Время от времени мне и самому приходится это признавать. Гончие, которые шли за мной и Дел высоко в горы до Стаал-Уста, были злобными тварями, созданными чьей-то магией. И их создатель отправил гончих по нашему следу. Мы провели в соседстве с ними несколько недель, они играли с нами в собак и овец, собираясь загнать нас куда-то на Север. Когда мы с Дел пришли в Стаал-Уста, гончие начали действовать более решительно. Они напали на поселок на берегу озера и убили больше тридцати человек. Среди убитых были и дети.
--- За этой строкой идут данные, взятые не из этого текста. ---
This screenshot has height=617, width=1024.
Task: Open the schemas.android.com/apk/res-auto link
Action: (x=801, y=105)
Я никогда не считал себя героем, Я танцор меча, человек, который продает свой меч и свое мастерство тому, кто может очень дорого заплатить. Если задуматься, это не такое уж чудесное занятие, для такой грубой работы годится не каждый (некоторые уверенно заявляют, что годятся, но тогда им все объясняет круг). Но в услугах танцора меча нуждаются многие, а я профессионал.
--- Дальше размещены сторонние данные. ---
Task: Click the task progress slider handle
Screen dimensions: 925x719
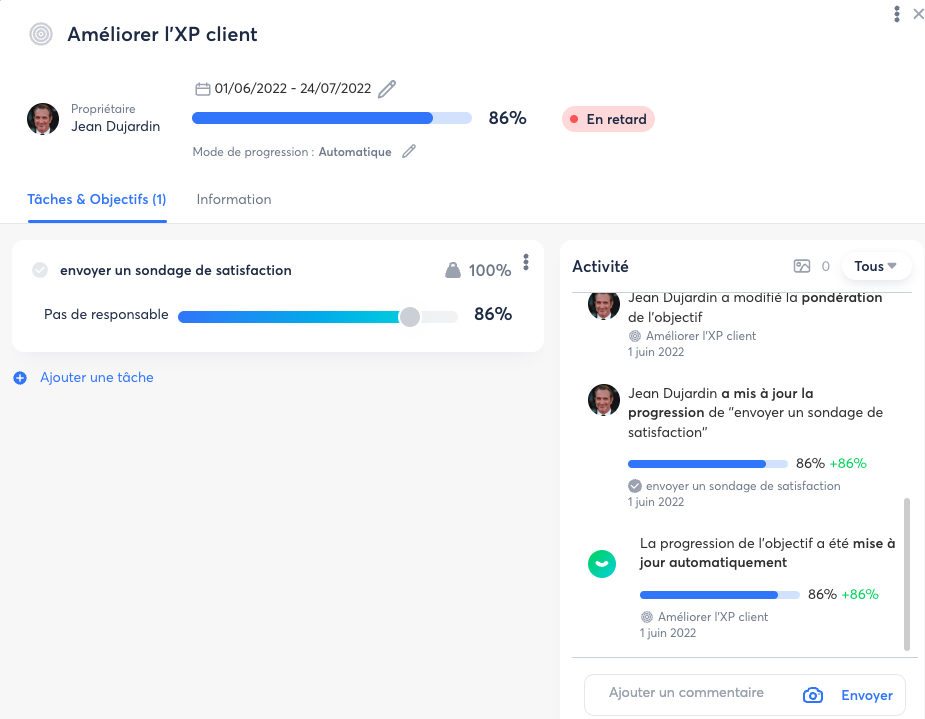Action: (409, 317)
Хотя это совсем не значит, что я герой.
Мужчине, как мне кажется, от природы дано умение о себе позаботиться. Женщине тоже, до тех пор, пока она не сунет свой прекрасный носик в середину чего-то, что ее совсем не касается, а женщины почему-то чаще всего так и поступают. Но вот кто беспомощен и не заслуживает жестокости, так это дети. И поэтому им нужно дать время, чтобы они могли дорасти до того возраста, когда сами смогут решать, жить им или умереть. Гончие украли это время у многих детей из поселка.
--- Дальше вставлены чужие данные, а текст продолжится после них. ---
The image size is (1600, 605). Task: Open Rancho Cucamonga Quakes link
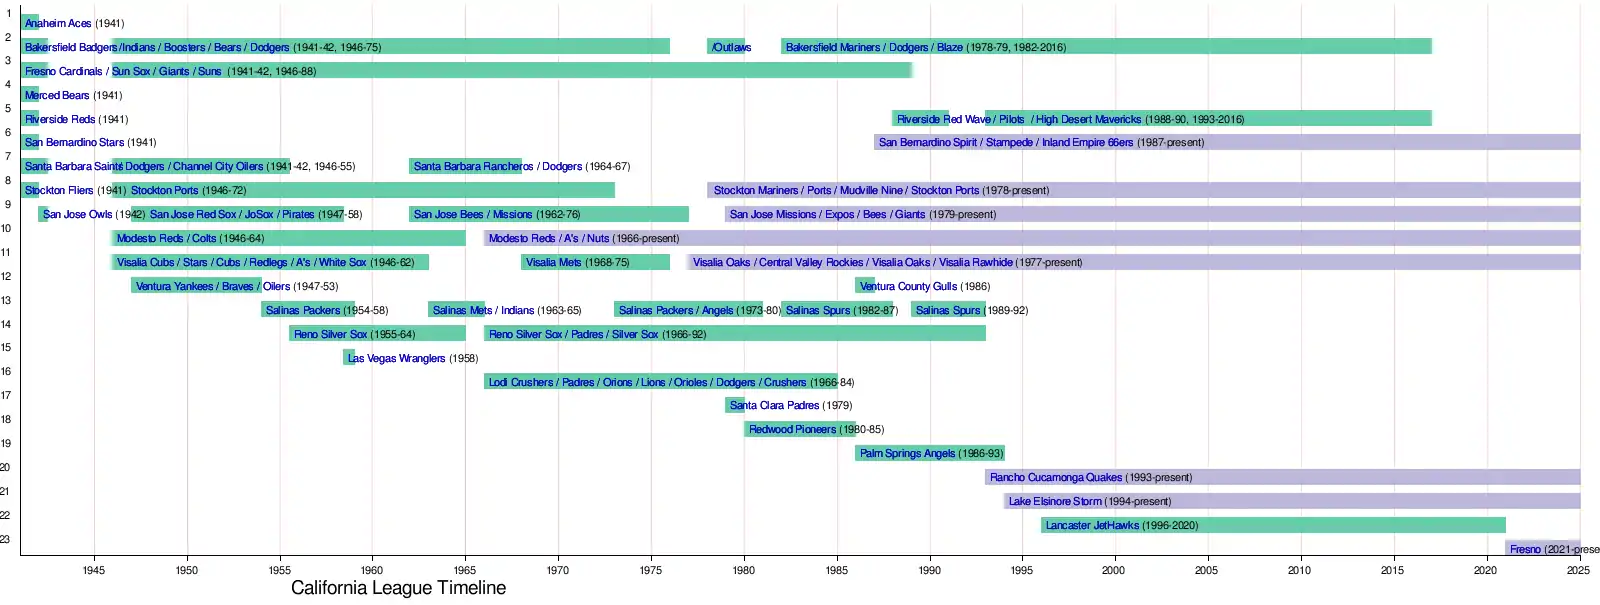(1055, 478)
Я ничем не был обязан Стаал-Уста, Обители Мечей, которая благодаря Дел попыталась заполучить год моей жизни под предлогом почетной службы. Я ничем не был обязан жителям поселка на берегу озера, не считая того, что они заботились о жеребце. Но ни один из этих людей ничем не был обязан мне, и все же они умерли за меня.
Кроме того, ничто больше не держало меня на острове. Я хотел уехать и даже едва затянувшаяся рана не могла остановить меня.
Никто не возражал. Они хотели, чтобы я убрался не меньше, чем я хотел уехать. На прощание они даже преподнесли мне подарки: одежду, немного драгоценных камней, деньги. Не получил я только одного — нормальный меч.
Для Северянина, обучавшегося в Стаал-Уста, яватма — кровный клинок — вещь святая. Это конечно тоже меч, но создает его древняя магия и сила воли. Создание включает много ритуалов и бесконечных призывов к богам. Будучи Южанином и человеком, не верящим в богов, я наблюдал на всем этим с насмешкой. Хотя в итоге мое незнание и (почти полное) неверие в Северную магию роли не сыграли. Кузнец своим мастерством и магией создал клинок, и Самиэль стал моим.
Но ожил он не полностью. Самиэль жил не так, как жили другие мечи. Как жила Бореал.